2768. Number of Black Blocks

Description

You are given two integers m and n representing the dimensions of a 0-indexed m x n grid.

You are also given a 0-indexed 2D integer matrix coordinates, where coordinates[i] = [x, y] indicates that the cell with coordinates [x, y] is colored black. All cells in the grid that do not appear in coordinates are white.

A block is defined as a 2 x 2 submatrix of the grid. More formally, a block with cell [x, y] as its top-left corner where 0 <= x < m - 1 and 0 <= y < n - 1 contains the coordinates [x, y], [x + 1, y], [x, y + 1], and [x + 1, y + 1].

Return a 0-indexed integer array arr of size 5 such that arr[i] is the number of blocks that contains exactly i black cells.

Example 1:

Input: m = 3, n = 3, coordinates = [[0,0]]
Output: [3,1,0,0,0]
Explanation: The grid looks like this:

There is only 1 block with one black cell, and it is the block starting with cell [0,0].
The other 3 blocks start with cells [0,1], [1,0] and [1,1]. They all have zero black cells. 
Thus, we return [3,1,0,0,0].

Example 2:

Input: m = 3, n = 3, coordinates = [[0,0],[1,1],[0,2]]
Output: [0,2,2,0,0]
Explanation: The grid looks like this:

There are 2 blocks with two black cells (the ones starting with cell coordinates [0,0] and [0,1]).
The other 2 blocks have starting cell coordinates of [1,0] and [1,1]. They both have 1 black cell.
Therefore, we return [0,2,2,0,0].

Constraints:

2 <= m <= 10⁵
2 <= n <= 10⁵
0 <= coordinates.length <= 10⁴
coordinates[i].length == 2
0 <= coordinates[i][0] < m
0 <= coordinates[i][1] < n
It is guaranteed that coordinates contains pairwise distinct coordinates.

Solutions

Solution 1: Hash Table

For each \(2 \times 2\) submatrix, we can use its upper-left corner coordinate \((x, y)\) to represent it.

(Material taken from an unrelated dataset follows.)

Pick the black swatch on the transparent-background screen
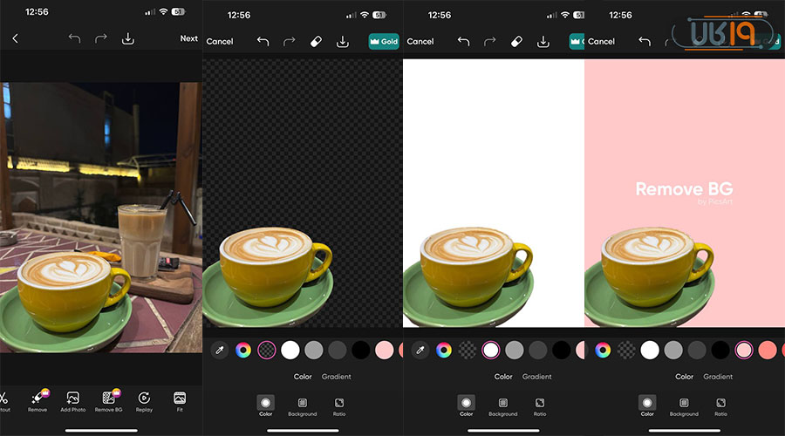Image resolution: width=785 pixels, height=436 pixels. tap(360, 350)
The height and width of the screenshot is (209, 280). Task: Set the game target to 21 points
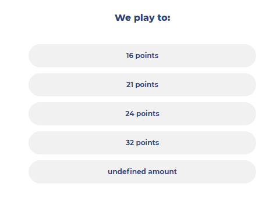(x=142, y=85)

For each black cell \((x, y)\), its contribution to the 4 submatrices is \(1\), namely the matrices \((x - 1, y - 1)\), \((x - 1, y)\), \((x, y - 1)\), \((x, y)\).

Therefore, we traverse all the black cells, and then accumulate the number of black cells in each submatrix, recorded in the hash table \(cnt\).

Finally, we traverse all the values in \(cnt\) (greater than \(0\)), count the number of times they appear, and record them in the answer array \(ans\), while \(ans[0]\) represents the number of submatrices without black cells, the value is \((m - 1) \times (n - 1) - \sum_{i = 1}^4 ans[i]\).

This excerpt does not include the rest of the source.